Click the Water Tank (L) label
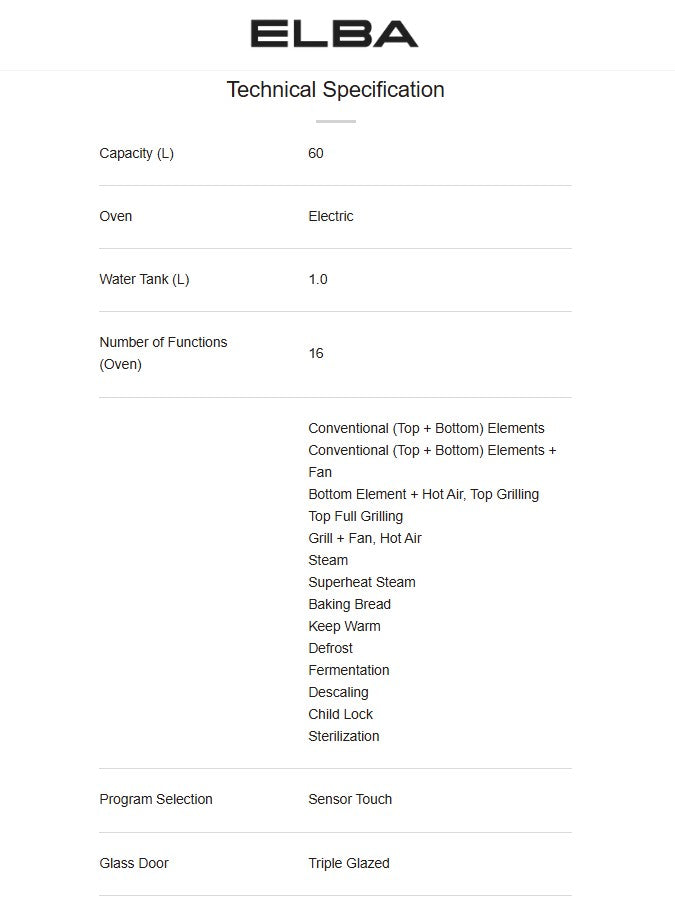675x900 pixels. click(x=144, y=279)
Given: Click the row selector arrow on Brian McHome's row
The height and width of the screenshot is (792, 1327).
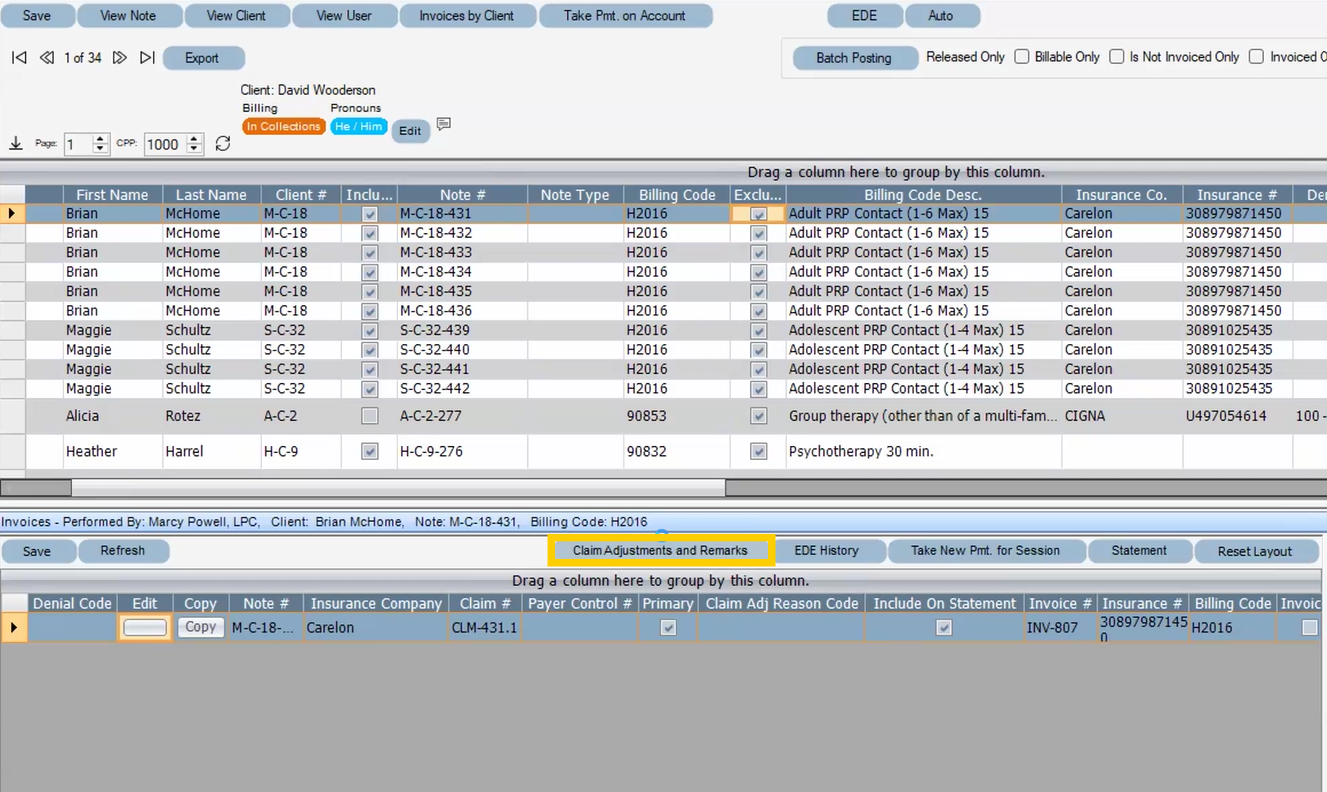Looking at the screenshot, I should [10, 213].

- [TASK BRIEF] Write out the lines of the items above as a numbered list, skipping any blank lines. Leave the pictures out of your answer.

- [CORRECT RESPONSE]
1. Click the Water Tank (L) label
2. 675x900 pixels. click(x=144, y=279)
3. Given: Click the row selector arrow on Brian McHome's row
4. The height and width of the screenshot is (792, 1327).
5. Looking at the screenshot, I should [10, 213].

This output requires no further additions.